» **Written request**
Reproduce the case summary below word for word, in full.

» **Reading text**
* start *
In Re: Kia Hyundai Vehicle Theft Litigation
8:22-ml-03052
| C.D. Cal. | Jun 12, 2025Background
- Ohio local government plaintiffs (Cincinnati, Cleveland, Columbus, Lorain, Parma) sued Hyundai Motor America and Kia America, alleging their vehicles lacked anti-theft technology, causing public safety harms amid an auto theft “crime wave.”
- The cases were consolidated as multidistrict litigation (MDL) in the Central District of California.
- Plaintiffs advanced common law negligence and public nuisance claims relating to product design (vehicles without engine immobilizers).
- The Court previously held off ruling on abrogation of public nuisance claims pending a key Ohio Supreme Court decision regarding the Ohio Products Liability Act (OPLA).
- Following the Ohio Supreme Court’s decision in In re Nat’l Prescription Opiate Litig., public nuisance claims were dismissed, and the focus turned to whether OPLA also abrogates the plaintiffs’ negligence claims.
* end *
» **Data lines**
* start *
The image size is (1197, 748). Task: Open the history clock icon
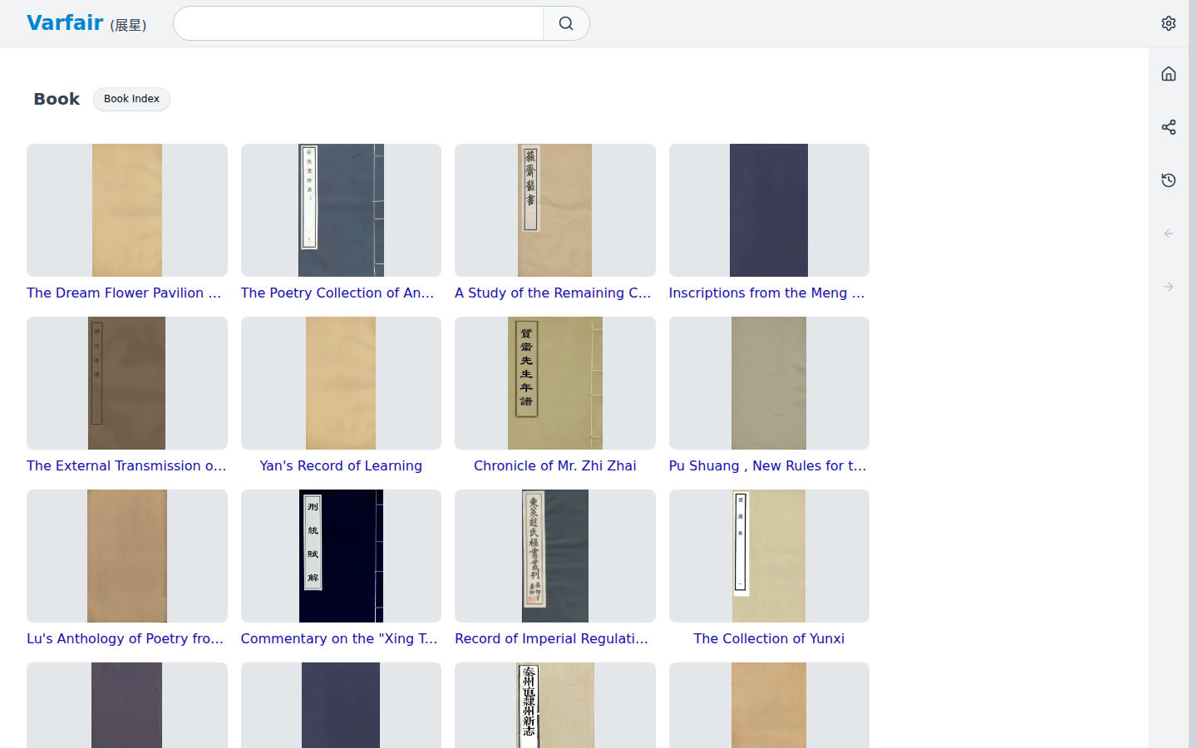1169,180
* end *
* start *
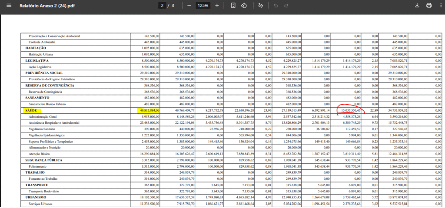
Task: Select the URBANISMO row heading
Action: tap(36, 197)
* end *
» **Solution for this problem**
In Re: Kia Hyundai Vehicle Theft Litigation
8:22-ml-03052
| C.D. Cal. | Jun 12, 2025Background
- Ohio local government plaintiffs (Cincinnati, Cleveland, Columbus, Lorain, Parma) sued Hyundai Motor America and Kia America, alleging their vehicles lacked anti-theft technology, causing public safety harms amid an auto theft “crime wave.”
- The cases were consolidated as multidistrict litigation (MDL) in the Central District of California.
- Plaintiffs advanced common law negligence and public nuisance claims relating to product design (vehicles without engine immobilizers).
- The Court previously held off ruling on abrogation of public nuisance claims pending a key Ohio Supreme Court decision regarding the Ohio Products Liability Act (OPLA).
- Following the Ohio Supreme Court’s decision in In re Nat’l Prescription Opiate Litig., public nuisance claims were dismissed, and the focus turned to whether OPLA also abrogates the plaintiffs’ negligence claims.